───── Extracted data
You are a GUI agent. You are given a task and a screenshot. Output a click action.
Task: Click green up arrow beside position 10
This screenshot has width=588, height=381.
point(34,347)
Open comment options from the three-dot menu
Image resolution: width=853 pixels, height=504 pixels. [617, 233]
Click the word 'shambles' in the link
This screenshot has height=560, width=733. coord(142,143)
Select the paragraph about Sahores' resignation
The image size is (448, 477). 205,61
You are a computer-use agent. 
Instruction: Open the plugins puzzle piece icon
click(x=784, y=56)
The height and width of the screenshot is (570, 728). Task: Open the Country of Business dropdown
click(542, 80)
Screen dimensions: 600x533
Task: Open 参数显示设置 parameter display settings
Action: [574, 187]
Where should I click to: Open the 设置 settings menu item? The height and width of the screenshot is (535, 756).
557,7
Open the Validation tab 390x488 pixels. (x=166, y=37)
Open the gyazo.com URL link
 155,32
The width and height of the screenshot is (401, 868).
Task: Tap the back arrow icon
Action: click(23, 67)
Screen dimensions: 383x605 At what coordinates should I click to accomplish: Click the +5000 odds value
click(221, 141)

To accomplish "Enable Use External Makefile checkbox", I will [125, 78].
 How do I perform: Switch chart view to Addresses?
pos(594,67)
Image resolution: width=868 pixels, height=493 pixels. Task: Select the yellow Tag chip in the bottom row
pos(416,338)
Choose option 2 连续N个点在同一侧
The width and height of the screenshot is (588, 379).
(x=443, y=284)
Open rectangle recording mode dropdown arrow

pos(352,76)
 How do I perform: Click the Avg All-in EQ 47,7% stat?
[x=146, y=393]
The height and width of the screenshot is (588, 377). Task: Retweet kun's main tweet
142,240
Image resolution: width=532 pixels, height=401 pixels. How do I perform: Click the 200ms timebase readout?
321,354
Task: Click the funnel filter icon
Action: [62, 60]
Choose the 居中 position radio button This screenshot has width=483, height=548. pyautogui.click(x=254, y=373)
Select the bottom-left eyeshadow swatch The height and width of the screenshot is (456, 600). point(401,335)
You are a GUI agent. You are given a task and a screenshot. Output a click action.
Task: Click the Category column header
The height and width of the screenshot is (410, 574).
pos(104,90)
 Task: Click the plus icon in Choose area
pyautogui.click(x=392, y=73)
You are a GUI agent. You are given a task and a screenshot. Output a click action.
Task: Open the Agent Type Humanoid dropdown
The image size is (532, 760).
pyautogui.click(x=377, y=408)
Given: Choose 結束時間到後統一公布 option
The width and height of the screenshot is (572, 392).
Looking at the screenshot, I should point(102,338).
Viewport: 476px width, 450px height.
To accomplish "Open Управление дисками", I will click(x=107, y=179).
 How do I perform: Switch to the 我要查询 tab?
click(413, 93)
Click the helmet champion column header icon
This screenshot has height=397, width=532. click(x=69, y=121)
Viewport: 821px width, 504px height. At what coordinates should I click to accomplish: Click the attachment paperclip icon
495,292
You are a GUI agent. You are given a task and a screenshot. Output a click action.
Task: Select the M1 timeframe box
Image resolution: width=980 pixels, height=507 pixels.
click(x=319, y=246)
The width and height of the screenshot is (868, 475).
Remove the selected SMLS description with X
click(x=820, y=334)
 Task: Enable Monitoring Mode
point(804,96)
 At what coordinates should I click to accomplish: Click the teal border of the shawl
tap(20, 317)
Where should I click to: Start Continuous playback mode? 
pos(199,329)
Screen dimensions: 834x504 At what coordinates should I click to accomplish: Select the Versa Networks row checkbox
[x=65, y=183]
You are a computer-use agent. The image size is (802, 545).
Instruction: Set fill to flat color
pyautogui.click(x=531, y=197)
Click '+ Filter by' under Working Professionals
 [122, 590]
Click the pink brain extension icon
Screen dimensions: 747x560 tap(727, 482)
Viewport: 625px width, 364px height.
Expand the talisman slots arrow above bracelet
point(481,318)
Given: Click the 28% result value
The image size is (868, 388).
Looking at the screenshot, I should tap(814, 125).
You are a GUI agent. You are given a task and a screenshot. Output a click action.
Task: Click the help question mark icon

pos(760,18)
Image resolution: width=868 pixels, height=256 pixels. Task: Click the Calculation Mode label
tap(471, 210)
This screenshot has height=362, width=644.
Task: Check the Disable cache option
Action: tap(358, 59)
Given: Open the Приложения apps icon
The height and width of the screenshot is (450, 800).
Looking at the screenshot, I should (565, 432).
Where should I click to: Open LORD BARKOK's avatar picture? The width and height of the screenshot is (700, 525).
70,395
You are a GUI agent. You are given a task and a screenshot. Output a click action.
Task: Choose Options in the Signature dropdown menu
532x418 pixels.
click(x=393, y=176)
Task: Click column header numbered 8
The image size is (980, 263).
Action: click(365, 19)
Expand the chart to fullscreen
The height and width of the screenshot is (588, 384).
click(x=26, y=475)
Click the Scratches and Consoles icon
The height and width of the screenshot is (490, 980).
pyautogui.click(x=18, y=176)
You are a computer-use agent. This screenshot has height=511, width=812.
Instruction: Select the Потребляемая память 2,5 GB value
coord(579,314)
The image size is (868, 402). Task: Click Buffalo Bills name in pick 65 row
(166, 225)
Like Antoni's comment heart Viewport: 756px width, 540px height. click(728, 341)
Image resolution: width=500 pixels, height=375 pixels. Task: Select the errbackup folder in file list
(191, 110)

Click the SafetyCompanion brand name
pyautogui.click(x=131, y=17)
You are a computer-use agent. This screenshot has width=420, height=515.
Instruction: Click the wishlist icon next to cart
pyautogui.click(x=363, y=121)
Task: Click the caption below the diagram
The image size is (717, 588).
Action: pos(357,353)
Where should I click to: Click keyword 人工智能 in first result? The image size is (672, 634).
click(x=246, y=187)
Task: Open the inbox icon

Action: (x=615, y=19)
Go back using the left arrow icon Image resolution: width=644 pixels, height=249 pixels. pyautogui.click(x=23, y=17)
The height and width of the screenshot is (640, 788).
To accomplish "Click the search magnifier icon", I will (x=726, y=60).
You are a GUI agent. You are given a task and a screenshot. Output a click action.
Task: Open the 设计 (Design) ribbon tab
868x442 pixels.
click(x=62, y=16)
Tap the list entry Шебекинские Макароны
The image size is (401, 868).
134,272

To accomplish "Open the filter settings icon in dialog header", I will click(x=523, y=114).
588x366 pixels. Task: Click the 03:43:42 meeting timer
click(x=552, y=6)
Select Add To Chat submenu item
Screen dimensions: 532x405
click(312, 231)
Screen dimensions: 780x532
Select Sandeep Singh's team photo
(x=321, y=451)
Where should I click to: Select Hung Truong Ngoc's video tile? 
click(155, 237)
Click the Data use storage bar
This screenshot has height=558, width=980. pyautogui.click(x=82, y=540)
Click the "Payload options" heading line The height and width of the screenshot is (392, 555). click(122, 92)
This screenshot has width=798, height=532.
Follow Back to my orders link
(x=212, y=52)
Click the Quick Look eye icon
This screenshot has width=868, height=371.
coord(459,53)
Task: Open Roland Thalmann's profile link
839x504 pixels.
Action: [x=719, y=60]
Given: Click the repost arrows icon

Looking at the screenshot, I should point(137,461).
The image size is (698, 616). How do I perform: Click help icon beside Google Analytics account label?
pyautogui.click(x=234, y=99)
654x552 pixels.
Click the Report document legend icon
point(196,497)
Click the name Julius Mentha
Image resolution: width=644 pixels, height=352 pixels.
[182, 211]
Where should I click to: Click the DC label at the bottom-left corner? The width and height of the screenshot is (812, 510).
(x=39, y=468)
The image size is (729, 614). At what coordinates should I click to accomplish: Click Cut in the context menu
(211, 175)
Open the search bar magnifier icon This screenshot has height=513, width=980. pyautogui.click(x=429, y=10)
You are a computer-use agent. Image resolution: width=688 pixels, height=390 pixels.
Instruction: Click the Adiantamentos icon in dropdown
──────────
Requirement |
Please write the full listing out again, exactly.

Problem solution |
You are a GUI agent. You are given a task and a screenshot. Output a click action.
Task: Click green up arrow beside position 10
This screenshot has width=588, height=381.
point(34,347)
Open comment options from the three-dot menu
Image resolution: width=853 pixels, height=504 pixels. [617, 233]
Click the word 'shambles' in the link
This screenshot has height=560, width=733. coord(142,143)
Select the paragraph about Sahores' resignation
The image size is (448, 477). 205,61
You are a computer-use agent. 
Instruction: Open the plugins puzzle piece icon
click(x=784, y=56)
The height and width of the screenshot is (570, 728). Task: Open the Country of Business dropdown
click(542, 80)
Screen dimensions: 600x533
Task: Open 参数显示设置 parameter display settings
Action: [574, 187]
Where should I click to: Open the 设置 settings menu item? The height and width of the screenshot is (535, 756).
557,7
Open the Validation tab 390x488 pixels. (x=166, y=37)
Open the gyazo.com URL link
 155,32
The width and height of the screenshot is (401, 868).
Task: Tap the back arrow icon
Action: click(23, 67)
Screen dimensions: 383x605 At what coordinates should I click to accomplish: Click the +5000 odds value
click(221, 141)

To accomplish "Enable Use External Makefile checkbox", I will [125, 78].
 How do I perform: Switch chart view to Addresses?
pos(594,67)
Image resolution: width=868 pixels, height=493 pixels. Task: Select the yellow Tag chip in the bottom row
pos(416,338)
Choose option 2 连续N个点在同一侧
The width and height of the screenshot is (588, 379).
(x=443, y=284)
Open rectangle recording mode dropdown arrow

pos(352,76)
 How do I perform: Click the Avg All-in EQ 47,7% stat?
[x=146, y=393]
The height and width of the screenshot is (588, 377). Task: Retweet kun's main tweet
142,240
Image resolution: width=532 pixels, height=401 pixels. How do I perform: Click the 200ms timebase readout?
321,354
Task: Click the funnel filter icon
Action: [62, 60]
Choose the 居中 position radio button This screenshot has width=483, height=548. pyautogui.click(x=254, y=373)
Select the bottom-left eyeshadow swatch The height and width of the screenshot is (456, 600). point(401,335)
You are a GUI agent. You are given a task and a screenshot. Output a click action.
Task: Click the Category column header
The height and width of the screenshot is (410, 574).
pos(104,90)
 Task: Click the plus icon in Choose area
pyautogui.click(x=392, y=73)
You are a GUI agent. You are given a task and a screenshot. Output a click action.
Task: Open the Agent Type Humanoid dropdown
The image size is (532, 760).
pyautogui.click(x=377, y=408)
Given: Choose 結束時間到後統一公布 option
The width and height of the screenshot is (572, 392).
Looking at the screenshot, I should point(102,338).
Viewport: 476px width, 450px height.
To accomplish "Open Управление дисками", I will click(x=107, y=179).
 How do I perform: Switch to the 我要查询 tab?
click(413, 93)
Click the helmet champion column header icon
This screenshot has height=397, width=532. click(x=69, y=121)
Viewport: 821px width, 504px height. At what coordinates should I click to accomplish: Click the attachment paperclip icon
495,292
You are a GUI agent. You are given a task and a screenshot. Output a click action.
Task: Select the M1 timeframe box
Image resolution: width=980 pixels, height=507 pixels.
click(x=319, y=246)
The width and height of the screenshot is (868, 475).
Remove the selected SMLS description with X
click(x=820, y=334)
 Task: Enable Monitoring Mode
point(804,96)
 At what coordinates should I click to accomplish: Click the teal border of the shawl
tap(20, 317)
Where should I click to: Start Continuous playback mode? 
pos(199,329)
Screen dimensions: 834x504 At what coordinates should I click to accomplish: Select the Versa Networks row checkbox
[x=65, y=183]
You are a computer-use agent. The image size is (802, 545).
Instruction: Set fill to flat color
pyautogui.click(x=531, y=197)
Click '+ Filter by' under Working Professionals
 [122, 590]
Click the pink brain extension icon
Screen dimensions: 747x560 tap(727, 482)
Viewport: 625px width, 364px height.
Expand the talisman slots arrow above bracelet
point(481,318)
Given: Click the 28% result value
The image size is (868, 388).
Looking at the screenshot, I should tap(814, 125).
You are a GUI agent. You are given a task and a screenshot. Output a click action.
Task: Click the help question mark icon

pos(760,18)
Image resolution: width=868 pixels, height=256 pixels. Task: Click the Calculation Mode label
tap(471, 210)
This screenshot has height=362, width=644.
Task: Check the Disable cache option
Action: tap(358, 59)
Given: Open the Приложения apps icon
The height and width of the screenshot is (450, 800).
Looking at the screenshot, I should (565, 432).
Where should I click to: Open LORD BARKOK's avatar picture? The width and height of the screenshot is (700, 525).
70,395
You are a GUI agent. You are given a task and a screenshot. Output a click action.
Task: Choose Options in the Signature dropdown menu
532x418 pixels.
click(x=393, y=176)
Task: Click column header numbered 8
The image size is (980, 263).
Action: click(365, 19)
Expand the chart to fullscreen
The height and width of the screenshot is (588, 384).
click(x=26, y=475)
Click the Scratches and Consoles icon
The height and width of the screenshot is (490, 980).
pyautogui.click(x=18, y=176)
You are a computer-use agent. This screenshot has height=511, width=812.
Instruction: Select the Потребляемая память 2,5 GB value
coord(579,314)
The image size is (868, 402). Task: Click Buffalo Bills name in pick 65 row
(166, 225)
Like Antoni's comment heart Viewport: 756px width, 540px height. click(728, 341)
Image resolution: width=500 pixels, height=375 pixels. Task: Select the errbackup folder in file list
(191, 110)

Click the SafetyCompanion brand name
pyautogui.click(x=131, y=17)
You are a computer-use agent. This screenshot has width=420, height=515.
Instruction: Click the wishlist icon next to cart
pyautogui.click(x=363, y=121)
Task: Click the caption below the diagram
The image size is (717, 588).
Action: pos(357,353)
Where should I click to: Click keyword 人工智能 in first result? The image size is (672, 634).
click(x=246, y=187)
Task: Open the inbox icon

Action: (x=615, y=19)
Go back using the left arrow icon Image resolution: width=644 pixels, height=249 pixels. pyautogui.click(x=23, y=17)
The height and width of the screenshot is (640, 788).
To accomplish "Click the search magnifier icon", I will (x=726, y=60).
You are a GUI agent. You are given a task and a screenshot. Output a click action.
Task: Open the 设计 (Design) ribbon tab
868x442 pixels.
click(x=62, y=16)
Tap the list entry Шебекинские Макароны
The image size is (401, 868).
134,272

To accomplish "Open the filter settings icon in dialog header", I will click(x=523, y=114).
588x366 pixels. Task: Click the 03:43:42 meeting timer
click(x=552, y=6)
Select Add To Chat submenu item
Screen dimensions: 532x405
click(312, 231)
Screen dimensions: 780x532
Select Sandeep Singh's team photo
(x=321, y=451)
Where should I click to: Select Hung Truong Ngoc's video tile? 
click(155, 237)
Click the Data use storage bar
This screenshot has height=558, width=980. pyautogui.click(x=82, y=540)
Click the "Payload options" heading line The height and width of the screenshot is (392, 555). click(122, 92)
This screenshot has width=798, height=532.
Follow Back to my orders link
(x=212, y=52)
Click the Quick Look eye icon
This screenshot has width=868, height=371.
coord(459,53)
Task: Open Roland Thalmann's profile link
839x504 pixels.
Action: [x=719, y=60]
Given: Click the repost arrows icon

Looking at the screenshot, I should point(137,461).
The image size is (698, 616). How do I perform: Click help icon beside Google Analytics account label?
pyautogui.click(x=234, y=99)
654x552 pixels.
Click the Report document legend icon
point(196,497)
Click the name Julius Mentha
Image resolution: width=644 pixels, height=352 pixels.
[182, 211]
Where should I click to: Click the DC label at the bottom-left corner? The width and height of the screenshot is (812, 510).
(x=39, y=468)
The image size is (729, 614). At what coordinates should I click to accomplish: Click Cut in the context menu
(211, 175)
Open the search bar magnifier icon This screenshot has height=513, width=980. pyautogui.click(x=429, y=10)
You are a computer-use agent. Image resolution: width=688 pixels, height=390 pixels.
Instruction: Click the Adiantamentos icon in dropdown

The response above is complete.